-- begin DOCUMENT PASSAGE --

Celebrities and Civil Rights Leaders Ask Obama to Change Drug Laws
More than 100 entertainers, civil rights leaders and other
notable citizens have signed a letter to President Obama, asking him to
change the nation’s drug laws. The group is urging him to replace jail
sentences with intervention and rehabilitation for non-violent drug
offenders, the Associated Press reports.
They asked the president to form a panel to deal with clemency
requests, and to support a measure to let judges waive mandatory minimum
sentences.
“The greatest victims of the prison industrial complex are our nation’s children,” the letter
states. “Hundreds of thousands of children have lost a parent to long
prison sentences for non-violent drug offenses, leaving these children
to fend for themselves. Many of these children end up in the criminal
justice system, which comes as no surprise as studies have shown the
link between incarceration and broken families, juvenile delinquency,
violence and poverty.”

-- end DOCUMENT PASSAGE --

SET PROBLEM - Transcribe the passage of the drug-law letter article between "Celebrities and Civil" and "Associated Press reports.", inclusive.

-- begin EXTRACTED RECORDS --

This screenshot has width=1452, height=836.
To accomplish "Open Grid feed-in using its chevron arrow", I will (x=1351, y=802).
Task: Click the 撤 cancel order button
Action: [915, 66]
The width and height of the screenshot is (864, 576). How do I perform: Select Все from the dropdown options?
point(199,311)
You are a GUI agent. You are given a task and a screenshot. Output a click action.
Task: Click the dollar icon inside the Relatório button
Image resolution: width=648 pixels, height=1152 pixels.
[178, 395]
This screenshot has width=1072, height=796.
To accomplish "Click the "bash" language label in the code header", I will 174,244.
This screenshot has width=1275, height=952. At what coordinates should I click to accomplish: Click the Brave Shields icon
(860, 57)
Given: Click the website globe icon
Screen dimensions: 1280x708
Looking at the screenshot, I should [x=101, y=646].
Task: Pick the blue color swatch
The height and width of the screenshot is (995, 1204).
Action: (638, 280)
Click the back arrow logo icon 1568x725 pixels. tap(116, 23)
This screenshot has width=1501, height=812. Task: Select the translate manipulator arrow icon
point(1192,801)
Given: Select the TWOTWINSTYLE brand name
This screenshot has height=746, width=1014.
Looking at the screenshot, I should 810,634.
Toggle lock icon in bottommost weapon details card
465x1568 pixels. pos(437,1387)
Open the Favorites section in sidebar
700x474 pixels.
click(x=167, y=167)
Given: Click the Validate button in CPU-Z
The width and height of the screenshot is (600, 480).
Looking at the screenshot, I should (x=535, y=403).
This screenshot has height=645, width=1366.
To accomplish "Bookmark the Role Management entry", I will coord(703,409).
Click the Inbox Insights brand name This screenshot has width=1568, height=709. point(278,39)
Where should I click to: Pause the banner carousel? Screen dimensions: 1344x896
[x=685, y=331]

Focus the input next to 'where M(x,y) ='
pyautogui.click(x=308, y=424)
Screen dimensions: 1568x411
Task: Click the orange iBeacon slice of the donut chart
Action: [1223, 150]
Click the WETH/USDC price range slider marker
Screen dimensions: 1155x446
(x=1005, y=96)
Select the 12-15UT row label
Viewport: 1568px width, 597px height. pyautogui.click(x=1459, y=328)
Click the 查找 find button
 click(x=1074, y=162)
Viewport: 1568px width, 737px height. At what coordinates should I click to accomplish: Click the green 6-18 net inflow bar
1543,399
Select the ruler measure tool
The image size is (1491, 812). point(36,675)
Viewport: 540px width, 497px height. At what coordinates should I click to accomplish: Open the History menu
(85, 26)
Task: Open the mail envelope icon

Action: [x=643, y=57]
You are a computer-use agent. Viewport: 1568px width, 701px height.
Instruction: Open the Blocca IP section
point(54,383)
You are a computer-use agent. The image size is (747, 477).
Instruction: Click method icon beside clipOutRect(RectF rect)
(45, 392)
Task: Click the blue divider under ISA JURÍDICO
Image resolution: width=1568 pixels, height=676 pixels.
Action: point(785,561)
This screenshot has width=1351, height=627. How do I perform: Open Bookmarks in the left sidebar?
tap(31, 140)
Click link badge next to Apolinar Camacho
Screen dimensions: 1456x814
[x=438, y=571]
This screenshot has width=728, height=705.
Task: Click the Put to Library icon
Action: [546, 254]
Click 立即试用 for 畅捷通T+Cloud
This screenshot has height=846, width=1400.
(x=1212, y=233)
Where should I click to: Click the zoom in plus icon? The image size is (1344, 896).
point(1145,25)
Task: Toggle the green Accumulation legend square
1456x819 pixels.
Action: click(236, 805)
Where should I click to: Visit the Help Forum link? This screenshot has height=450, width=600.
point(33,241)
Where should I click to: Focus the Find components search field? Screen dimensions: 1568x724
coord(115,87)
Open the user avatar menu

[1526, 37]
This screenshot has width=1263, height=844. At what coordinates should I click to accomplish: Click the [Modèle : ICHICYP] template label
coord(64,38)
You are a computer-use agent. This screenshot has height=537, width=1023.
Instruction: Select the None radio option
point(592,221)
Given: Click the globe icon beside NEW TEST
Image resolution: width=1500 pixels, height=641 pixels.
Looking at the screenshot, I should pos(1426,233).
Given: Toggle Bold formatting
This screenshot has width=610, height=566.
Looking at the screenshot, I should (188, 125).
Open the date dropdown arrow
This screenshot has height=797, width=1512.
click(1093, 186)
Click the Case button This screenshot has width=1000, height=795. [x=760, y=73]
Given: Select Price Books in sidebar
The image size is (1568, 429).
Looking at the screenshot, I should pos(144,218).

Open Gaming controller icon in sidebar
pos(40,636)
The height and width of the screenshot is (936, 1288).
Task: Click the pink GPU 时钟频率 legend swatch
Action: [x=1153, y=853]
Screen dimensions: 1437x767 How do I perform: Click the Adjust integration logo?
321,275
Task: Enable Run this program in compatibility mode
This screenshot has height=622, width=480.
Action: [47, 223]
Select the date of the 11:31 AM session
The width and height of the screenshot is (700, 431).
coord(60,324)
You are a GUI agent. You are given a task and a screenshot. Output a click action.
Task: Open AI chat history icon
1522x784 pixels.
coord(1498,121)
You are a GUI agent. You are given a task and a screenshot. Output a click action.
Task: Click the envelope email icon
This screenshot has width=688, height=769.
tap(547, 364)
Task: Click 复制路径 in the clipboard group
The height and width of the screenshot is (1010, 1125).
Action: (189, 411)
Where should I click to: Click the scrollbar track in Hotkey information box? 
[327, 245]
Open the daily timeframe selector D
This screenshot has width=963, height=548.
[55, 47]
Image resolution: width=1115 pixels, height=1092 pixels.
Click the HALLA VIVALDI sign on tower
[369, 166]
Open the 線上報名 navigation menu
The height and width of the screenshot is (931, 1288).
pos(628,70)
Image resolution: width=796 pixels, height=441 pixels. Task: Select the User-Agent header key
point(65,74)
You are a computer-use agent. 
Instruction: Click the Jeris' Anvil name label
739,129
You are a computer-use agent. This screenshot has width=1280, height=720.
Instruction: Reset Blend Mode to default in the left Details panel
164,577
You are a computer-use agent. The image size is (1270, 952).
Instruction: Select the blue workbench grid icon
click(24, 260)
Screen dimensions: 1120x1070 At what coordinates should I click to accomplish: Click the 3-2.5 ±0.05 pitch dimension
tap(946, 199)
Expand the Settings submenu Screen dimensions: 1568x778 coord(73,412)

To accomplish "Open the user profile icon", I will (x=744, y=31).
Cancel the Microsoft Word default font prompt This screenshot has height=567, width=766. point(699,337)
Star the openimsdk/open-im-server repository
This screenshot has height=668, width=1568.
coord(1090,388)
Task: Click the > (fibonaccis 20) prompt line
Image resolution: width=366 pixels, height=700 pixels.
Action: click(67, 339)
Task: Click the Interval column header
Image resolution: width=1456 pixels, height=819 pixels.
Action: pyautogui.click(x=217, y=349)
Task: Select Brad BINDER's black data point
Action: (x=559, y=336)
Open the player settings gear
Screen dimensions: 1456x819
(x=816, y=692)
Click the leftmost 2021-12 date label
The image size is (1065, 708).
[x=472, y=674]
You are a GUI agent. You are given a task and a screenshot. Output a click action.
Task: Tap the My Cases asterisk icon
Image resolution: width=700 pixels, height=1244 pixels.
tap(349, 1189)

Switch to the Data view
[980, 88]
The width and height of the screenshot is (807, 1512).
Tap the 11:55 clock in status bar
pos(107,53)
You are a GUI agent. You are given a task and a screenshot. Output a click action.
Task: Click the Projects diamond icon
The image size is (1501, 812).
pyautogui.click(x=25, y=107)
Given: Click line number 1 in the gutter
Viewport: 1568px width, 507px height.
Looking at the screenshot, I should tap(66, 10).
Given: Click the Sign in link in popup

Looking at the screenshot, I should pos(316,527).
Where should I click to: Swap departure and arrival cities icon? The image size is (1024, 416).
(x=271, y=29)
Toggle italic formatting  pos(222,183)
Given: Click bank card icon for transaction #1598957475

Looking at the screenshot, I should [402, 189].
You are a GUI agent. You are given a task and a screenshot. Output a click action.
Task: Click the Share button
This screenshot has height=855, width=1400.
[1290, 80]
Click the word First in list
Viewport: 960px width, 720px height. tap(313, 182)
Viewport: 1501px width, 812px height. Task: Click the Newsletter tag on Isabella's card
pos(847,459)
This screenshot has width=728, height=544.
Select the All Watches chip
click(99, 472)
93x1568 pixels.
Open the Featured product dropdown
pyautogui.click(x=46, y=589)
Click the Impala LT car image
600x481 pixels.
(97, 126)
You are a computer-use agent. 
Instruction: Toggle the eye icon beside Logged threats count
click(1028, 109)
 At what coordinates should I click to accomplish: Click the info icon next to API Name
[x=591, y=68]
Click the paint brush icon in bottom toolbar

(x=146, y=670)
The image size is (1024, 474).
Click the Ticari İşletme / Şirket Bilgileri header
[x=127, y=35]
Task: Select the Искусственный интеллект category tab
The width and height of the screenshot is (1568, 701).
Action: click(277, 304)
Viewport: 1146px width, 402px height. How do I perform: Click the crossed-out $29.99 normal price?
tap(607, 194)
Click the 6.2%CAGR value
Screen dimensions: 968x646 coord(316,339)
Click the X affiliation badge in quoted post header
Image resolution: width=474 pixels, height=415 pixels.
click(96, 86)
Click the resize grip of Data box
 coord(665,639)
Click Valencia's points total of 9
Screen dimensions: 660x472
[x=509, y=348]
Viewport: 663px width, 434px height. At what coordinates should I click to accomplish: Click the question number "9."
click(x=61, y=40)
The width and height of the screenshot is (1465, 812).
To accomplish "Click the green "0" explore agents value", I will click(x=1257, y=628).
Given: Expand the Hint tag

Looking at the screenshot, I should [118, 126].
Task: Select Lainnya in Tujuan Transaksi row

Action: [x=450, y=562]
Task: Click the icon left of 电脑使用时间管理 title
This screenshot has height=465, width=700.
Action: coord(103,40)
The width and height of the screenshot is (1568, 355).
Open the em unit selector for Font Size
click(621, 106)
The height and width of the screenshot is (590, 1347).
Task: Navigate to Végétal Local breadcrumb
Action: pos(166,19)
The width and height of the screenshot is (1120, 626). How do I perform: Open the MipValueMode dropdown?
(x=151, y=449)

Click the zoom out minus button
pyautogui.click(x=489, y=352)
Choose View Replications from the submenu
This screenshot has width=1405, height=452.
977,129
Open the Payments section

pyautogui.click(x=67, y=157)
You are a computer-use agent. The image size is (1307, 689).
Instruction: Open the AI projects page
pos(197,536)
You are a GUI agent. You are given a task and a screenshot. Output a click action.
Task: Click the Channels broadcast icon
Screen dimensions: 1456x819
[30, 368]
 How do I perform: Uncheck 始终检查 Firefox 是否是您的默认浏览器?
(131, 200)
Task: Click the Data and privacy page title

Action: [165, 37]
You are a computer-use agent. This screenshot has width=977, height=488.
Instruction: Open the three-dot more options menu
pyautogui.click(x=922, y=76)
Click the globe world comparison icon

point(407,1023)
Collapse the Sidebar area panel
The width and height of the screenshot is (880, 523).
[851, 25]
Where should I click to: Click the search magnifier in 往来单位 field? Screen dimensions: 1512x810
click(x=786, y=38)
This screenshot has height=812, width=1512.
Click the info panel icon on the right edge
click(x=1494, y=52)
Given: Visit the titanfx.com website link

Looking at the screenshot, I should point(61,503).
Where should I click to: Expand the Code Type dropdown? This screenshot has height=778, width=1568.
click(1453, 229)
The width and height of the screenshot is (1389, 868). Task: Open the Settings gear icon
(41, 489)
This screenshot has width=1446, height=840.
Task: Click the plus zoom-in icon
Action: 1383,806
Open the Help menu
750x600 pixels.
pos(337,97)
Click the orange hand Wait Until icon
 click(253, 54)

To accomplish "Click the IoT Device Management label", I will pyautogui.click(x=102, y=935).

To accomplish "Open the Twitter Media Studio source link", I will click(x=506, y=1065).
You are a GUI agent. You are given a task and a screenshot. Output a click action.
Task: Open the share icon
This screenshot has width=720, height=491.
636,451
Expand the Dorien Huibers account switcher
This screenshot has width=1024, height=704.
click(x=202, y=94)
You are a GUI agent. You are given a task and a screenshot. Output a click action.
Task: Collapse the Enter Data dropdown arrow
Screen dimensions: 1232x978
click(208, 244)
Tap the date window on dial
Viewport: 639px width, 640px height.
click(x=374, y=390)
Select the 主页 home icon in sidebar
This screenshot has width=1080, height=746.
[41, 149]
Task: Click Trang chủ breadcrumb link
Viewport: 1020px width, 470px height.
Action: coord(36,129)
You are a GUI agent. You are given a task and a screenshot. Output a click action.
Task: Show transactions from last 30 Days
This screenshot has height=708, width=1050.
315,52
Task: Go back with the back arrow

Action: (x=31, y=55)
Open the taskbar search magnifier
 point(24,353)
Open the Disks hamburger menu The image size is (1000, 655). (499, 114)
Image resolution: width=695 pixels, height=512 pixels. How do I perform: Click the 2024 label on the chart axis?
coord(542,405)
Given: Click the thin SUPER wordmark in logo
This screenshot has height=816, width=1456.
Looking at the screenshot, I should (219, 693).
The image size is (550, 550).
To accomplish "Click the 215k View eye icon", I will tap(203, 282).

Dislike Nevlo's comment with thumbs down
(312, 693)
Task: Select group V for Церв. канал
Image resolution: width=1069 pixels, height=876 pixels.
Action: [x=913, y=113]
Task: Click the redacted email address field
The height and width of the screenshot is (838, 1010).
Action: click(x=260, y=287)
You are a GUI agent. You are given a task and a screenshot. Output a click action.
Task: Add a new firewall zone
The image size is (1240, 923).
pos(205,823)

-- end EXTRACTED RECORDS --

RESPONSE FOR THIS EXERCISE -
Celebrities and Civil Rights Leaders Ask Obama to Change Drug Laws
More than 100 entertainers, civil rights leaders and other
notable citizens have signed a letter to President Obama, asking him to
change the nation’s drug laws. The group is urging him to replace jail
sentences with intervention and rehabilitation for non-violent drug
offenders, the Associated Press reports.